The beautiful town of Ponte de Lima

The following day we had the morning off to catch up on sleep and relax in our hotel in Sameiro before heading north to Ponte de Lima, reputedly the oldest village in Portugal (the ‘Ponte’ in question is a medieval bridge which spans the width of the river Lima next to the town). We followed our usual routine of rehearsing briefly in the church, this time the ‘Igreja Matriz’ (my friend Olivia who studies Portuguese and French assures me that this means 'womb church’), and then explored the gardens on the other side of the bridge.

The gardens in Ponte de Lima

After a sumptuous dinner with the the sponsors of our concert we performed to a packed church and then headed back to our hotel. Lachlan Hughes, tenor


Tenor Matthew Reese writes: On Thursday, the Choir travelled to the city of Oporto, famous for the many wine merchants and warehouses that line the banks of the River Douro. There, we enjoyed a tour and tasting at the famous Cálem winery, and broke for lunch before taking a short tour by boat. Oporto is a striking city, perched alongside steep cliffs, and connected by a half-dozen bridges, ranging from modern suspensions, to an early work by Gustave Eiffel.

Port tasting and river cruise

After following the river to the city’s edge, we returned to the centre and back up the hill to Livraria Lello & Irmão, a beautiful beaux-arts bookshop with a winding spiral staircase, cantilevered – as if by magic – in the very centre of the store. There we sang a short recital including a piece from the film, Harry Potter and the Half-Blood Prince, originally recorded for the soundtrack by Queen’s.

Performing at Livraria Lello

That evening’s concert was held in the immense Igreja da Lapa, the biggest venue on the Choir’s tour, with one of the largest pipe organs in the country. This concert, organised in part by the Order of Malta, included Parry’s I Was Glad, and Bainton’s And I Saw a New Heaven, in conjunction with our organ scholar, Becky Baker. We enjoyed a large and enthusiastic audience – though many concertgoers took advantage of the interval to check stats in the ongoing Portugal – Poland football match.

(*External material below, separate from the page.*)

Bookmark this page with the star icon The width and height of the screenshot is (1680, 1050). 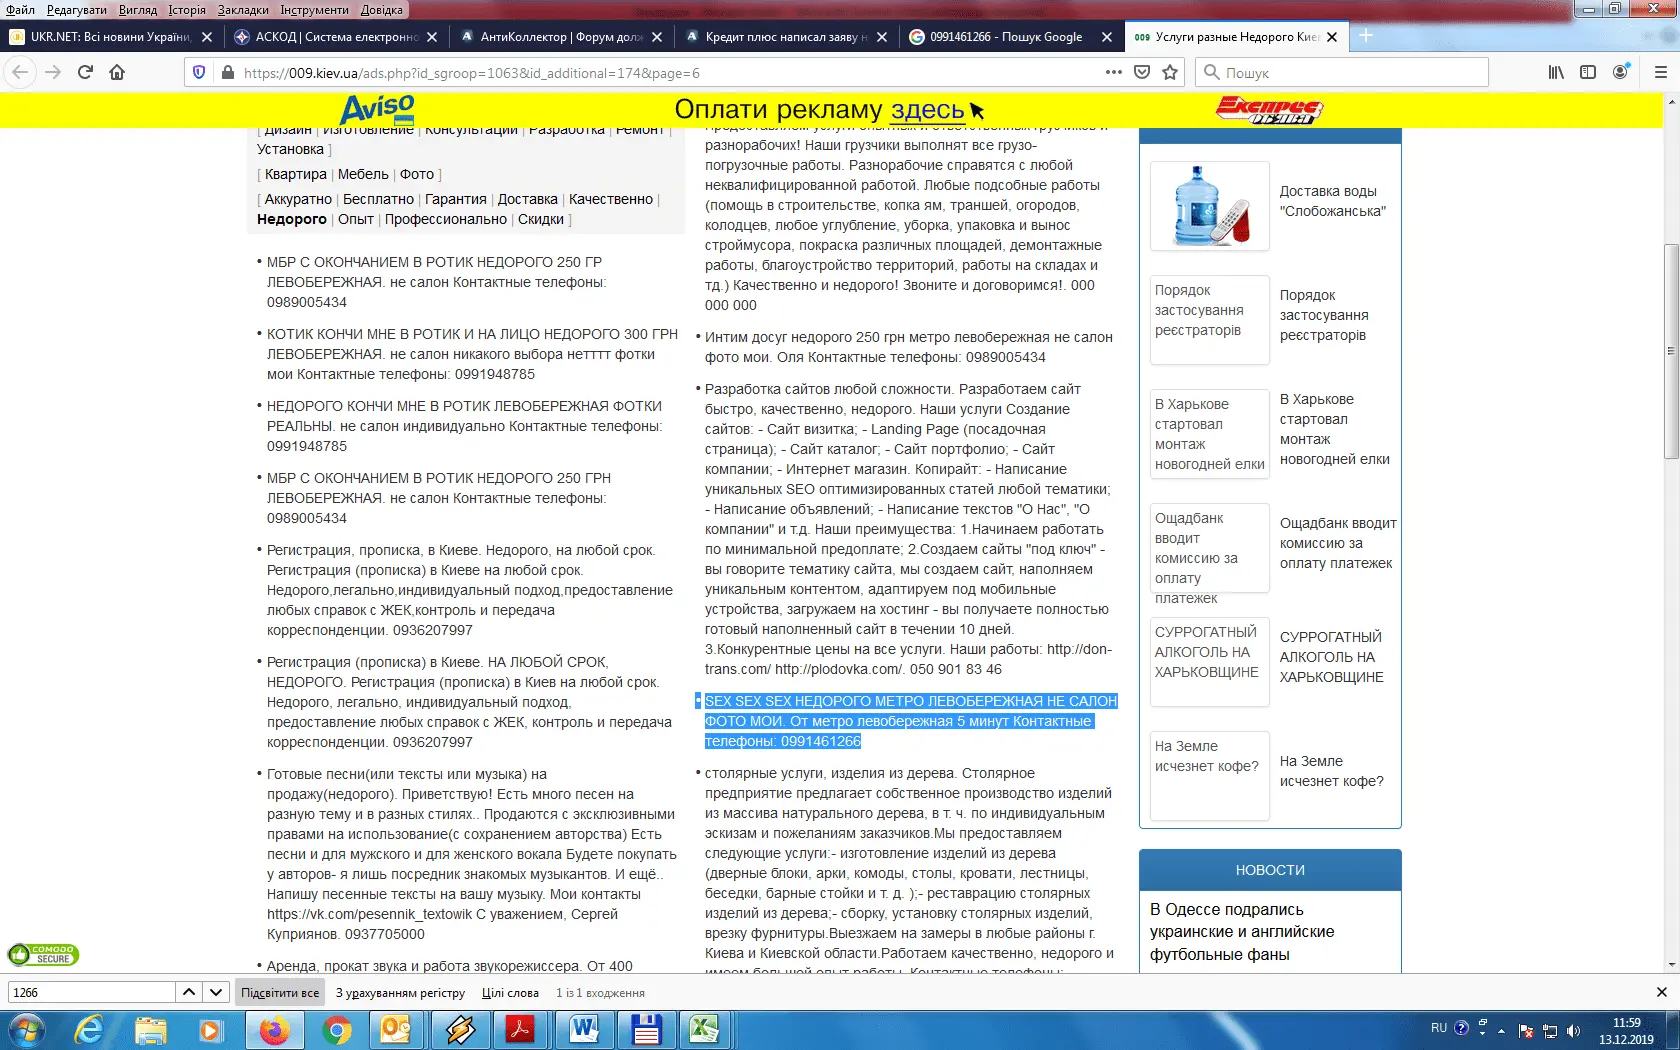coord(1170,72)
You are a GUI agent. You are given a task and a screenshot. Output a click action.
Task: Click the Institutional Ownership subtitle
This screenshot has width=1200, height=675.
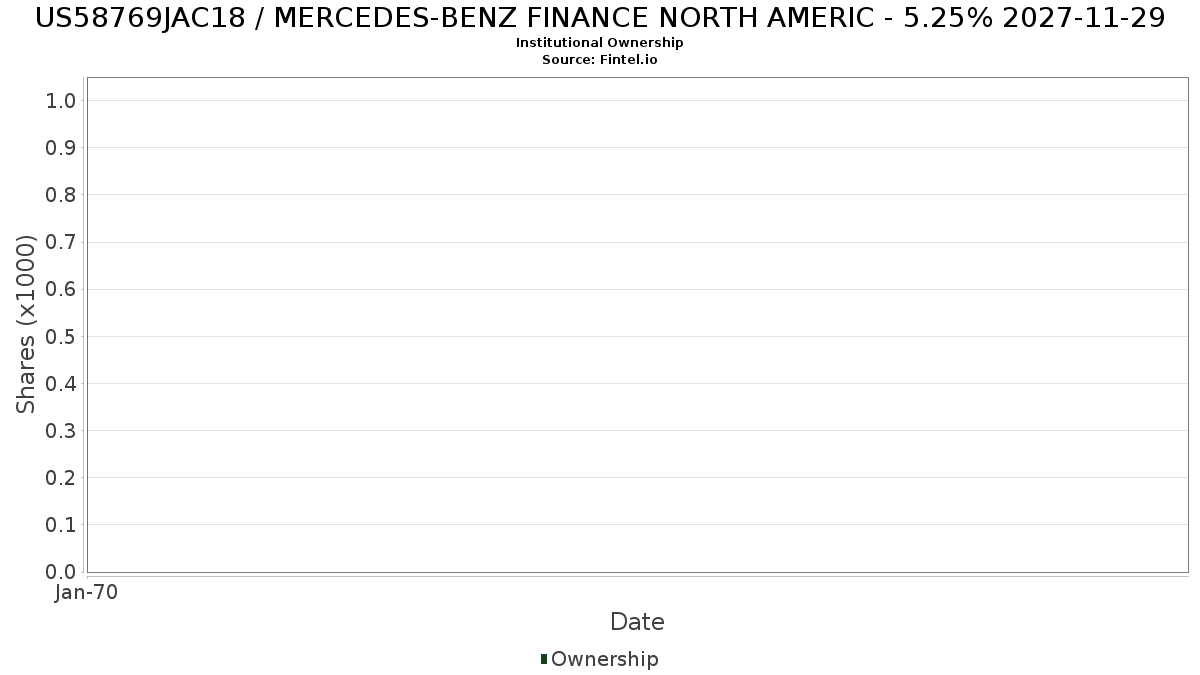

The choir rehearses in Lapa Church
Lapa Church, Oporto
Post-concert glow

On Friday, the Queen’s Choir returned to Braga, performing in the city’s exceptional cathedral – a peculiar mixture of Gothic, Manueline and High Baroque architectural gestures. High above the entrance to the nave are two monumental gilded organs, and at the west end is a richly adorned choir gallery with carved seats for the Cathedral chapter. After performing to a very sizeable and receptive audience, we ended the evening with an encore performance of Et Vidi Angelum, a new commission for our forthcoming CD 'A New Heaven', composed by choir member and a recent music graduate, Marco Galvani.

Braga Cathedral

The next day, we headed to the university city of Coimbra, where teaching has occurred since 1290. The Choir took a tour of the university’s historic campus on the hill, catching a unique glimpse into the baroque library (where the college still keeps a half-dozen bats to protect the books and furniture from pests).

University of Coimbra

After we descended into town, we gave a matinee concert at the Monastery of Santa Cruz, presenting a series of Portuguese works, some of which were originally composed for the space (and have been edited by our director of music, Prof. Owen Rees). It was a terrific opportunity to sing works by Pedro de Cristo and Diogo Dias Melgás in the kind of acoustic for which they were intended.

Rehearsal at Santa Cruz
In concert at Santa Cruz

After the performance, members of the choir decamped to the beaux arts café next door, enjoying drinks in what used to be one of the church’s side chapels. Matthew Reese, tenor

Post-concert drinks in the cafe next door

Director Owen Rees writes: On the final day of the tour, the choir travelled to Batalha, a fifteenth-century church and monastery complex of breath-taking grandeur and one of Portugal’s greatest historic monuments.

The cloisters at Batalha

For the procession at the end of Mass we sang a dramatic setting of the famous Marian antiphon Salve regina by the Portuguese composer Diogo Dias Melgás (1638–1700), and this was followed by a recital to (once again) a hugely appreciative audience. The fabulously generous acoustics of the monastery church provided thrilling ambience for such pieces as Bruckner’s Os justi and our own Marco Galvani’s Et vidi angelum.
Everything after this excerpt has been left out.